Dr. Bito was interested in a family of chemicals produced by the body, prostaglandins, and how they might affect the eye. Conventional scientific wisdom held that prostaglandins raised intraocular pressure, which could lead to blindness. Dr. Bito had a contradictory theory — that prostaglandins, given in small enough doses, could actually lower the pressure.

With financial support from the government, Dr. Bito studied prostaglandins in monkeys, cats and even himself, squirting the chemical in his own eye to gauge how much redness and irritation it caused. In the early 1980s, his work led to a patent and to every scientific researcher’s dream: a blockbuster drug, latanoprost, now marketed by Pfizer as Xalatan.

In 1988, as the Soviet Union began to crumble, Dr. Bito began making trips back to Hungary, said Ms. Carino, whom he married the previous year. After the release of Xalatan and his retirement from Columbia University in 1997, he began to spend more time in his homeland, she said, “as he also returned to his first love, of writing.”

Dr. Bito “made copious notes on the subject of death and dying,” Ms. Carino said, and wrote and spoke extensively on the topic of “eutelia,” meaning a “good end.” He was an advocate of assisted suicide, she said, and “the need for emphatic specialists to help us out of life when the time comes.”

In his later years, friends said, Dr. Bito became determined to see some of his books published in English — in particular “Abraham and Isaac,” which he intended to reissue under the title “The Curse of Obedience.” Mr.

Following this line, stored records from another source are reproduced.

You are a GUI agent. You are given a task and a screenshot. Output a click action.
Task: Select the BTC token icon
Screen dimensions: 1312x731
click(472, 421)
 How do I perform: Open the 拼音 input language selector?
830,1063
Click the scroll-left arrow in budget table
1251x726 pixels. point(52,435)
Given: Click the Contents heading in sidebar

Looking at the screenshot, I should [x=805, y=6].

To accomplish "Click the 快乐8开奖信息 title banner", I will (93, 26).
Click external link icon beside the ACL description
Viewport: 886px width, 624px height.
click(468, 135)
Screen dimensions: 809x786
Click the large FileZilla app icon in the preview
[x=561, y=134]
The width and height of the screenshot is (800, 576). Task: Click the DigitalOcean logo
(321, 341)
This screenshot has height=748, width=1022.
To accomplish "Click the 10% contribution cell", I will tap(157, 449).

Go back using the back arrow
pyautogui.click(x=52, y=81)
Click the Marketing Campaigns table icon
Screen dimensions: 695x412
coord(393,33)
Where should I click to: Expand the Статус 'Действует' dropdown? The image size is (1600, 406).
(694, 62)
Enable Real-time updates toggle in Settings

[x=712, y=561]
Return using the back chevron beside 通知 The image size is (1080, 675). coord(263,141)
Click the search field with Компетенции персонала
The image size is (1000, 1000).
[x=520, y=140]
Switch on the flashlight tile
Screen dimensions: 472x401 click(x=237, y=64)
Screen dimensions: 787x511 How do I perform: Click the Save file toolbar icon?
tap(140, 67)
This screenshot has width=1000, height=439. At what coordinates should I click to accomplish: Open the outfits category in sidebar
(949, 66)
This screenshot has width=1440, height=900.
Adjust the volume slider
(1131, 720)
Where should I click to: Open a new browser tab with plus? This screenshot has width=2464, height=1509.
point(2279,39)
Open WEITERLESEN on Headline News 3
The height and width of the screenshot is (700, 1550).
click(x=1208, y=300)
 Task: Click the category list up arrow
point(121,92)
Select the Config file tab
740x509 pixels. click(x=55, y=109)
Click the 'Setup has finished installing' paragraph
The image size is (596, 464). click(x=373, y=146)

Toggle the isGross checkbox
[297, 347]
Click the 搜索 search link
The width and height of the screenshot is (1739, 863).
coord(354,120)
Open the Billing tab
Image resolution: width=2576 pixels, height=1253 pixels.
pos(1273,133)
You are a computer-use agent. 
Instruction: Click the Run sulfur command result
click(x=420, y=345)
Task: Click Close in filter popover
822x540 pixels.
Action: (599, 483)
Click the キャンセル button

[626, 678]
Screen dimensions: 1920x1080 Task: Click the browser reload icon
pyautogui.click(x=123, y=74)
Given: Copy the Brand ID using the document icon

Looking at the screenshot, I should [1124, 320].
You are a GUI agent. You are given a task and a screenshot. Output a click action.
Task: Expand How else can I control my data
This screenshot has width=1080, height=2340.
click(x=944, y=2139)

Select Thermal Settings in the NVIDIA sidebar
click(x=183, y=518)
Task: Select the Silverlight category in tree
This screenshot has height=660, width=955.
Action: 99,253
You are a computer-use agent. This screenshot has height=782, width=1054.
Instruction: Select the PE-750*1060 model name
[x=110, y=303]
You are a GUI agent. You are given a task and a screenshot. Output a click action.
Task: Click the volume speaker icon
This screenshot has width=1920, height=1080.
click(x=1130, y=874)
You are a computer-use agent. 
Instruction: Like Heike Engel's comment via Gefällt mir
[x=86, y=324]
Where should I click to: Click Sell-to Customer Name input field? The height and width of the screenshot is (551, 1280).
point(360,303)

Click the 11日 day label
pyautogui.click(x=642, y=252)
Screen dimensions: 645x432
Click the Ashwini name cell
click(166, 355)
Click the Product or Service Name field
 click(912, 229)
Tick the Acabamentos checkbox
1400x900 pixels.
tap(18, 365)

Solomon, his translator, who attended Bard with him, said Dr. Bito had phoned him every night to talk about the project up until his death.

Mr. Goodfriend, the diplomat, said he had long philosophical conversations with Dr. Bito in recent months. He said Dr. Bito had seemed to be re-evaluating his life, “asking the kind of deep questions that are very difficult to answer, but looking to see, how do we know what’s real, and what’s not real?”